# [Page text]
* * * * * * * * *

6100 Red Hook Quarter, B3
St. Thomas, USVI 00802
Re: Letter of Agreement
Ladies and Gentlemen:
Southern Trust Company, Inc., a Virgin Islands corporation ("STC"), has been working
with Ariane de Rothschild ("Rothschild") on behalf of Edmond de Rothschild (Suisse)
S.A. ("EDR") on a variety of strategic business matters relating to EDR (the "EDR
Matters"). The purpose of this letter agreement (this "Agreement") is to set forth the
terms upon which STC will continue to work with EDR on the EDR Matters.
1. The Work. STC shall continue to work with EDR on the EDR
Matters as further specified and agreed to between STC and Rothschild from time to time
while this Agreement remains in effect (the "Work").
2. Fees and Expenses. In consideration for the Work, EDR shall pay
STC $25,000,000. Payment shall be made by EDR to STC by not later than November
15, 2015. EDR shall also reimburse STC for all reasonable out-of-pocket expenses,
excluding travel expenses, incurred by STC or STC's officers, employees,
representatives, agents, or advisors in connection with the performance of Work under
this Agreement.

* * * * * * * * *

# [Problem A]
Retype the letter of agreement above, keeping every word and line unchanged.

[Click-target data]
* * * * * * * * *

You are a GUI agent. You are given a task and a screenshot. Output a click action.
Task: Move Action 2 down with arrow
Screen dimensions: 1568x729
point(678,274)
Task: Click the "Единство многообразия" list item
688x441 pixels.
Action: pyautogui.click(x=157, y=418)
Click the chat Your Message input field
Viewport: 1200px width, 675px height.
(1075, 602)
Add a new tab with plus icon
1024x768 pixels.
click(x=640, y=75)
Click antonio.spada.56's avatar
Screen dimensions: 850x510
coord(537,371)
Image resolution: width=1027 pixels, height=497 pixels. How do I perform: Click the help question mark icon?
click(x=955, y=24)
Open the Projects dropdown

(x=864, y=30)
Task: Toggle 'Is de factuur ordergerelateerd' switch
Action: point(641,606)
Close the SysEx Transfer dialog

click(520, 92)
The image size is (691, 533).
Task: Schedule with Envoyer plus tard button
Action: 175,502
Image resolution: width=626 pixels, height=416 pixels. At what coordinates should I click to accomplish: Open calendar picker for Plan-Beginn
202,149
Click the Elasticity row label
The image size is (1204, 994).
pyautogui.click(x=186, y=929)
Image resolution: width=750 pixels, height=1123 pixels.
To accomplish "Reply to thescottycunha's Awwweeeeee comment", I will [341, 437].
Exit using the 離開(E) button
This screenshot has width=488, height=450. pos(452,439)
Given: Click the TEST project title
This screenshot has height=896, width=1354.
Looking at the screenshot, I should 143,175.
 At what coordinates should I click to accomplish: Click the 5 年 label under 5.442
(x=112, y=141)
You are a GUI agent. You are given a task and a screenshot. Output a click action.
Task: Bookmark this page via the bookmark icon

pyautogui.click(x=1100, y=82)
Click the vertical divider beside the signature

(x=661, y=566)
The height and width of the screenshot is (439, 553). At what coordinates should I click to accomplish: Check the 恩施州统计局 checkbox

* * * * * * * * *

# [Problem B]
Echo the stretch of the entries from the line containing "Image resolution: width=750" through the line containing "(x=112, y=141)", including both of those lines.

# [Result A]
6100 Red Hook Quarter, B3
St. Thomas, USVI 00802
Re: Letter of Agreement
Ladies and Gentlemen:
Southern Trust Company, Inc., a Virgin Islands corporation ("STC"), has been working
with Ariane de Rothschild ("Rothschild") on behalf of Edmond de Rothschild (Suisse)
S.A. ("EDR") on a variety of strategic business matters relating to EDR (the "EDR
Matters"). The purpose of this letter agreement (this "Agreement") is to set forth the
terms upon which STC will continue to work with EDR on the EDR Matters.
1. The Work. STC shall continue to work with EDR on the EDR
Matters as further specified and agreed to between STC and Rothschild from time to time
while this Agreement remains in effect (the "Work").
2. Fees and Expenses. In consideration for the Work, EDR shall pay
STC $25,000,000. Payment shall be made by EDR to STC by not later than November
15, 2015. EDR shall also reimburse STC for all reasonable out-of-pocket expenses,
excluding travel expenses, incurred by STC or STC's officers, employees,
representatives, agents, or advisors in connection with the performance of Work under
this Agreement.

# [Result B]
Image resolution: width=750 pixels, height=1123 pixels.
To accomplish "Reply to thescottycunha's Awwweeeeee comment", I will [341, 437].
Exit using the 離開(E) button
This screenshot has width=488, height=450. pos(452,439)
Given: Click the TEST project title
This screenshot has height=896, width=1354.
Looking at the screenshot, I should 143,175.
 At what coordinates should I click to accomplish: Click the 5 年 label under 5.442
(x=112, y=141)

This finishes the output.